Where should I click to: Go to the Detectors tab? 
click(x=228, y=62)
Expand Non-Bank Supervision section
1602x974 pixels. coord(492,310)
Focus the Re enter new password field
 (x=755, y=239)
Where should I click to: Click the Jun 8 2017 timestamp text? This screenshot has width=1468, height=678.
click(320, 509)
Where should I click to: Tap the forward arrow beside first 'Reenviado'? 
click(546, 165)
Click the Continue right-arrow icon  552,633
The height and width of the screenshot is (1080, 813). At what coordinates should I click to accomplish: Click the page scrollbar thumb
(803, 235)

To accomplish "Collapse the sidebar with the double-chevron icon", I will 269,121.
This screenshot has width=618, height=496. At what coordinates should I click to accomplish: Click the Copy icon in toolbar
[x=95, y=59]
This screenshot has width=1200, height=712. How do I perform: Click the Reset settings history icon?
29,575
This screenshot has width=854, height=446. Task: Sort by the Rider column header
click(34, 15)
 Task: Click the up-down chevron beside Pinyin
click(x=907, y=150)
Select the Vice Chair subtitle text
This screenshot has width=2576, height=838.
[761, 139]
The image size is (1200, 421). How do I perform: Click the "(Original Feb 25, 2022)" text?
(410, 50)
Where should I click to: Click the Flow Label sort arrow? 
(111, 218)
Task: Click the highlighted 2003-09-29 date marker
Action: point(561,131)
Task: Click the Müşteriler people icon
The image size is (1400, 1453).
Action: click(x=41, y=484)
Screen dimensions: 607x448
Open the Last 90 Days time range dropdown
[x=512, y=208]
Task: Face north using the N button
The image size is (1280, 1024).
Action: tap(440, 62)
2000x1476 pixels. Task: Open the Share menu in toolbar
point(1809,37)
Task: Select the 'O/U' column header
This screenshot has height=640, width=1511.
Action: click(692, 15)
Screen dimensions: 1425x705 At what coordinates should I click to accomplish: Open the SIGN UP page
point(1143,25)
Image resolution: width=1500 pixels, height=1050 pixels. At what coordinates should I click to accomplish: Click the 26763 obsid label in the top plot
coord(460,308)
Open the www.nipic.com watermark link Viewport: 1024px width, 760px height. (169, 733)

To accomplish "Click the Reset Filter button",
::::
▸ EXERCISE PROMPT: Copy the lines that hold the word "button". Take them from the records above.

▸ SOLUTION TO THIS TASK:
Task: Face north using the N button
To accomplish "Click the Reset Filter button",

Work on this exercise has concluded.